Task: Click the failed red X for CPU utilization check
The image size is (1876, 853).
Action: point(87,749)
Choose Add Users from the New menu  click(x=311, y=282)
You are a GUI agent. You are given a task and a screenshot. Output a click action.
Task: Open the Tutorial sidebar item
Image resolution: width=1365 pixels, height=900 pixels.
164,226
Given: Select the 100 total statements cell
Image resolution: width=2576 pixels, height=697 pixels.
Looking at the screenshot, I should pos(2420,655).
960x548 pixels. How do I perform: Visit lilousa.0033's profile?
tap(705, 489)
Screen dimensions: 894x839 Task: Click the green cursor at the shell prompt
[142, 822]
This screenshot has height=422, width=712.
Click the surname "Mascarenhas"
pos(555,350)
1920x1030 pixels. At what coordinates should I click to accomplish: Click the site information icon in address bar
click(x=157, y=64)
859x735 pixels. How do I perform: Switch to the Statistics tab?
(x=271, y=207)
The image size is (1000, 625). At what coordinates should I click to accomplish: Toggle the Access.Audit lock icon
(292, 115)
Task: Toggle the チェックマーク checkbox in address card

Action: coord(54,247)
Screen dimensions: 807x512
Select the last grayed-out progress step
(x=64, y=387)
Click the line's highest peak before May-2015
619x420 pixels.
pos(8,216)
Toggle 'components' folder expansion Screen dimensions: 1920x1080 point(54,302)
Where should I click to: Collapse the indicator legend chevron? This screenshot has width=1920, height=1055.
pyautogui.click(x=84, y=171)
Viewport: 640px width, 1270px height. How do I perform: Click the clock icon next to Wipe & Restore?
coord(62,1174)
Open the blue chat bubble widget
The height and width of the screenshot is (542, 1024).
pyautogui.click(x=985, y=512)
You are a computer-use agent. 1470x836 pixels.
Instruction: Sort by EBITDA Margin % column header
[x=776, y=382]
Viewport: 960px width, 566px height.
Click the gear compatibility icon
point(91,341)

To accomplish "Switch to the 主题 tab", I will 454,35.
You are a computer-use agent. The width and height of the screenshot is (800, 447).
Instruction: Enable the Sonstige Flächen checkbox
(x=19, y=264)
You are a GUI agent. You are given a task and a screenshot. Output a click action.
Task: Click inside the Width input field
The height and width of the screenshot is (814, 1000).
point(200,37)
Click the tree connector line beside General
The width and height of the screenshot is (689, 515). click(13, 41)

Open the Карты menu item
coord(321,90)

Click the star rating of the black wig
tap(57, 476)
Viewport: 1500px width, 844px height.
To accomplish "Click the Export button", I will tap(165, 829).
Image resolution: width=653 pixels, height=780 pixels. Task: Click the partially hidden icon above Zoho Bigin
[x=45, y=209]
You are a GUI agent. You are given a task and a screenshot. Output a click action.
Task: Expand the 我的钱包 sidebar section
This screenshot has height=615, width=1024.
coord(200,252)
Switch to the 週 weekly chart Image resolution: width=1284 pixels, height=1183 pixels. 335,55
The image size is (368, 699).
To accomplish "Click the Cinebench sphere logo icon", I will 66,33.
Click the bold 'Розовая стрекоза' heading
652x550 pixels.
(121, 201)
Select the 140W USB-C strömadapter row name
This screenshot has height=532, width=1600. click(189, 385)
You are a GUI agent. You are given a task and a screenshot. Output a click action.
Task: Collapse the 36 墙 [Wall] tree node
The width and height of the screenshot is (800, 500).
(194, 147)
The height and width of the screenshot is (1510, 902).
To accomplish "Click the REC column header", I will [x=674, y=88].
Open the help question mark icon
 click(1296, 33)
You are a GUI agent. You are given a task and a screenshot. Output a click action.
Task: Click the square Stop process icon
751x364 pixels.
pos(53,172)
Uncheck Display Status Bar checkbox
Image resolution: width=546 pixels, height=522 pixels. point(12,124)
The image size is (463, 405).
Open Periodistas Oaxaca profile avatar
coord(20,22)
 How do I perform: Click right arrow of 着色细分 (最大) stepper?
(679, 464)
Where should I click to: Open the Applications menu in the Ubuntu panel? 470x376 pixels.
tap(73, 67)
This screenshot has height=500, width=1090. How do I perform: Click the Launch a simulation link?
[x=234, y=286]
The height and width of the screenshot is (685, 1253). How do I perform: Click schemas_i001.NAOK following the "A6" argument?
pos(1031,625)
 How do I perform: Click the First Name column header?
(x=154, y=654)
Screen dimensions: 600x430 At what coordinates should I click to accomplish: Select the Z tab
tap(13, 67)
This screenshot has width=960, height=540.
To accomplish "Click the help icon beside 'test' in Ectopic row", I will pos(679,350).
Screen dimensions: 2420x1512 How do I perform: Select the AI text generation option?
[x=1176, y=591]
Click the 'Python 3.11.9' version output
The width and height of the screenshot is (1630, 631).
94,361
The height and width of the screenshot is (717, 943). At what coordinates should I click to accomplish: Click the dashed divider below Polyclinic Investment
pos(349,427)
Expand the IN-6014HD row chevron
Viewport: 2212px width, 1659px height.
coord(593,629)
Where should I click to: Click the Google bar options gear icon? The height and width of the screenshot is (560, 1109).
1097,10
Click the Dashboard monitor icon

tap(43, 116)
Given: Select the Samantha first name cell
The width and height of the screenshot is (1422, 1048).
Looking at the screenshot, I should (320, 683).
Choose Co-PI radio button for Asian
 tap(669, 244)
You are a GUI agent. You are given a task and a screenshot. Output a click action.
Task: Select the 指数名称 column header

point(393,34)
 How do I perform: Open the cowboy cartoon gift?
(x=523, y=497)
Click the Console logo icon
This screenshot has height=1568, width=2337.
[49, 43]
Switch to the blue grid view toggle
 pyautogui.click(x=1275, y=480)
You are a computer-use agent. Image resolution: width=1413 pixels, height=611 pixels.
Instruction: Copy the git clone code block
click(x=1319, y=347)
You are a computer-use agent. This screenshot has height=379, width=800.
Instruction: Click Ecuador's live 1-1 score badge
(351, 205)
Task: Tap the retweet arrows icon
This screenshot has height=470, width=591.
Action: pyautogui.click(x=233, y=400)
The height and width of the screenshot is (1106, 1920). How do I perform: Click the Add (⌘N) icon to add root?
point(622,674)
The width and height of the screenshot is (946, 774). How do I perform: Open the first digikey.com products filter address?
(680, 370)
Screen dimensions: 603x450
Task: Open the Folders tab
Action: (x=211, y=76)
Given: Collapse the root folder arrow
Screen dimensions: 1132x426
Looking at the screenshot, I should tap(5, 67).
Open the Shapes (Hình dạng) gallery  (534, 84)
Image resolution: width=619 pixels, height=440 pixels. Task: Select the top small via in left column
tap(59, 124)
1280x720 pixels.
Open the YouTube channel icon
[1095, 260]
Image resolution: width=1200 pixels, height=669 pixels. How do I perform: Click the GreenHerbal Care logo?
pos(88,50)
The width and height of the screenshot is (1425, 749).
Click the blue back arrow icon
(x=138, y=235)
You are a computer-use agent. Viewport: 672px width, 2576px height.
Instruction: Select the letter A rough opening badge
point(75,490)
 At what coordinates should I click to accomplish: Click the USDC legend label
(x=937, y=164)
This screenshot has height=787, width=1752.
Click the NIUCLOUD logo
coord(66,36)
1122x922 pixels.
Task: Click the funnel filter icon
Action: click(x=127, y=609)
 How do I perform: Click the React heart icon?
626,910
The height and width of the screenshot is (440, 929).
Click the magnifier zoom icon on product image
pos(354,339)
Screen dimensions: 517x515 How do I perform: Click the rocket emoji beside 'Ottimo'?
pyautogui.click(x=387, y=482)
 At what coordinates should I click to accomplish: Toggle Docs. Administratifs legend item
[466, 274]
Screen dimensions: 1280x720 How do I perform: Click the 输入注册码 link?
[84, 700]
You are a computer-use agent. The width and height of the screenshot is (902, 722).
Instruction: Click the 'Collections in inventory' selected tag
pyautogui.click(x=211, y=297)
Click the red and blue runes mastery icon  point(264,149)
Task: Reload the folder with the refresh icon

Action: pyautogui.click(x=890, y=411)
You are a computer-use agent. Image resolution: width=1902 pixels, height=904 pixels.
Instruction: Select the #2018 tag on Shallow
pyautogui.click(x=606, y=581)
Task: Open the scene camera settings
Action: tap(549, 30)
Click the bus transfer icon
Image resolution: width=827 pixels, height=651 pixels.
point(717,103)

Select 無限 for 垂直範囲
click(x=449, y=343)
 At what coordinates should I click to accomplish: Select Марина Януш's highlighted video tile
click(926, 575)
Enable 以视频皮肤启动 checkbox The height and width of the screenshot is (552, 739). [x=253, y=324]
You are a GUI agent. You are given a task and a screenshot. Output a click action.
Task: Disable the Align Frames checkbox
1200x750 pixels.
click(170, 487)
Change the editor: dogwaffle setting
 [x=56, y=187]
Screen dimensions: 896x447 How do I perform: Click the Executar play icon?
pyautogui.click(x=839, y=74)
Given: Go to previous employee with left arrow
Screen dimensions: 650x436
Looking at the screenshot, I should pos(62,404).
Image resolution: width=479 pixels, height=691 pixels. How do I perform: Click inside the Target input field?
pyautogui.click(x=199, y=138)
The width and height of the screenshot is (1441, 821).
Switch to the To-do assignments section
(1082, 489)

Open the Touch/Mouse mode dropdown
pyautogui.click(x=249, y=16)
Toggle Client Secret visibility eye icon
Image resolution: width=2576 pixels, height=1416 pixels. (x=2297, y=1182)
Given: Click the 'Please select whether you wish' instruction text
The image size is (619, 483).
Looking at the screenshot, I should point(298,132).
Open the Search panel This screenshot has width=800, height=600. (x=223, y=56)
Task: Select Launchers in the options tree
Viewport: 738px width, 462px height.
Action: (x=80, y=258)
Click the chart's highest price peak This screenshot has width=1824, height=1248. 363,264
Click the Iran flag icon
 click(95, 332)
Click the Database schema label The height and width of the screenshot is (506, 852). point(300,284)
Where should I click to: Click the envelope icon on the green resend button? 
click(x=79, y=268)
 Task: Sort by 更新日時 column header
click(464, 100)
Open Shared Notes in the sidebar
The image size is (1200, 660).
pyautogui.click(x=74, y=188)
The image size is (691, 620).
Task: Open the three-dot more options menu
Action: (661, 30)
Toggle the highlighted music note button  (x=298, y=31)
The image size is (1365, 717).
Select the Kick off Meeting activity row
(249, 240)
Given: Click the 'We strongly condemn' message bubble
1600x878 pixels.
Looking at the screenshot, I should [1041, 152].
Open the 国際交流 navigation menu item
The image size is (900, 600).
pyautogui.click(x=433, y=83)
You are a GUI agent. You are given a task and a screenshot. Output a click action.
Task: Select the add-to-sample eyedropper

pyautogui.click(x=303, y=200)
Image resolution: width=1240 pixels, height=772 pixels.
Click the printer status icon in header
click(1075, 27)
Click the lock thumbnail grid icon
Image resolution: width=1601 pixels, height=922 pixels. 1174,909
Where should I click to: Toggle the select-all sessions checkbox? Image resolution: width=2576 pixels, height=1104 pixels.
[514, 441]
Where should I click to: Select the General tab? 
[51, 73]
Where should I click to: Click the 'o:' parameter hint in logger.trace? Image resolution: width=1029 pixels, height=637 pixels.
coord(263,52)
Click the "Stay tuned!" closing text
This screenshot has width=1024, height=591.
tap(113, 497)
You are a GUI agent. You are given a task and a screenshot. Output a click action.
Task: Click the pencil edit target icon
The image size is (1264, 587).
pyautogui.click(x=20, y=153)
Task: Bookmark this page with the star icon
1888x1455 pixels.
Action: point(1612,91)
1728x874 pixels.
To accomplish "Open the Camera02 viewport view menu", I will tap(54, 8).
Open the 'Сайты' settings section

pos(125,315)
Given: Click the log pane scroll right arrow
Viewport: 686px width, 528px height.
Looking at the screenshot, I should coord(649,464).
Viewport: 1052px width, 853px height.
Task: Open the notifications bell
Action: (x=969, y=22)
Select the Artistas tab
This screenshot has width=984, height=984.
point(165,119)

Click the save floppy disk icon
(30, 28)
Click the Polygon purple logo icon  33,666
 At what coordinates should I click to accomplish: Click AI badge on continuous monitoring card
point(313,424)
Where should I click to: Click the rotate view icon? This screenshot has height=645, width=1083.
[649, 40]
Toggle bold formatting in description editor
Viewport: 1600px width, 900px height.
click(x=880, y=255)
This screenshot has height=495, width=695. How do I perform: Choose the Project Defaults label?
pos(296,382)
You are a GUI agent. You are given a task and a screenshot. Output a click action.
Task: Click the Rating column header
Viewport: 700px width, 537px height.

WHAT THE EXERCISE ASKS:
If the string "bubble" is in a line of the entries, pick that line out.

RESULT:
Open the blue chat bubble widget
Given: Click the 'We strongly condemn' message bubble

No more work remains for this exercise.